The Bangalore Club, located in Bangalore, Karnataka, is the oldest club in the city. Founded in 1868, it counts among its previous members the Maharaja of Mysore and Winston Churchill. A ledger on display in the main building of the club is open to a page that has a list of "irrecoverable debts" that were written off by the club. One of these is the sum Rs. 13, owed by Winston Churchill. Membership at present for the category of new permanent members is closed, but last when open, had a waiting list of over 30 years. The club is spread across 11 acres and located on Cariappa Road, near Richmond Circle.

== History ==
The club was established in 1868, named the Bangalore United Services Club for officers of the British Empire. In 1915, membership was opened to Indian officers.

Membership for civilians was opened in 1946, and the club was renamed the Bangalore Club. In 2018, the Club celebrated completing 150 years of existence.

== Facilities ==
The club has a limited number of restaurants, bars, libraries, and sports facilities i.e.: Badminton, Squash, Billiards, Table tennis, Swimming pool, Tennis courts, Bridge, Gymnasium, etc., and is built in the colonial style. In addition to these, it also has some stores for the convenience of its members, open to only club members.

The club has many rules and regulations which could be more of an effect of a colonial hangover, but lately, there has been a concentrated effort to rectify the same. Members can also visit other affiliated clubs around India and many parts of the world. The club has tough dress regulations at several places which upholds the club's tradition at all times.

**Records supplied:**
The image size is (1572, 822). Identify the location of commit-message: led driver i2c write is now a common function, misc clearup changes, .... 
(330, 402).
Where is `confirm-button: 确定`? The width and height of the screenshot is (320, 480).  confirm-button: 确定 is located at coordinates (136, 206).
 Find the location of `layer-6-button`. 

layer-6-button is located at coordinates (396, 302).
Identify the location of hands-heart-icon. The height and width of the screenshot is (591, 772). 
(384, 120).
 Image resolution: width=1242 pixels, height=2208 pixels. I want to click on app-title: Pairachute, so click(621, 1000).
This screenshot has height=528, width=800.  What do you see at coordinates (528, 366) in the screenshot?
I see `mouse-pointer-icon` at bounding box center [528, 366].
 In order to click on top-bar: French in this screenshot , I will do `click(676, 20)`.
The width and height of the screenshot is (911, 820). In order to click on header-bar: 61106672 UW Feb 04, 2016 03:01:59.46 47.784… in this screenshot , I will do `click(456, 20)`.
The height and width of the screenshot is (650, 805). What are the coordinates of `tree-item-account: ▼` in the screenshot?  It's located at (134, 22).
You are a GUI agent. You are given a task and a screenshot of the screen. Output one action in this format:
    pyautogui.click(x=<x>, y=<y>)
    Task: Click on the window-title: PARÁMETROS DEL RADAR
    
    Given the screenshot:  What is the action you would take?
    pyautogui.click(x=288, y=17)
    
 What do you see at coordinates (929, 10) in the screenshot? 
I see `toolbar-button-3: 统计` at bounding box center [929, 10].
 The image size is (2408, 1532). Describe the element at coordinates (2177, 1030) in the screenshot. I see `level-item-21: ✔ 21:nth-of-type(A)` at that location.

**What to do:**
A. According to the Bangalore Club text, in what year was membership opened to civilians?
B. In one to three sentences, explain what the Bangalore Club text says the club's dress regulations accomplish.
C. Reproduce the passage of the Bangalore Club text from "Membership for civilians" up to and including "at all times.".

**Solutions in order:**
A. 1946

B. The club has tough dress regulations at several places. According to the text, these regulations uphold the club's tradition at all times.

C.
Membership for civilians was opened in 1946, and the club was renamed the Bangalore Club. In 2018, the Club celebrated completing 150 years of existence.

== Facilities ==
The club has a limited number of restaurants, bars, libraries, and sports facilities i.e.: Badminton, Squash, Billiards, Table tennis, Swimming pool, Tennis courts, Bridge, Gymnasium, etc., and is built in the colonial style. In addition to these, it also has some stores for the convenience of its members, open to only club members.

The club has many rules and regulations which could be more of an effect of a colonial hangover, but lately, there has been a concentrated effort to rectify the same. Members can also visit other affiliated clubs around India and many parts of the world. The club has tough dress regulations at several places which upholds the club's tradition at all times.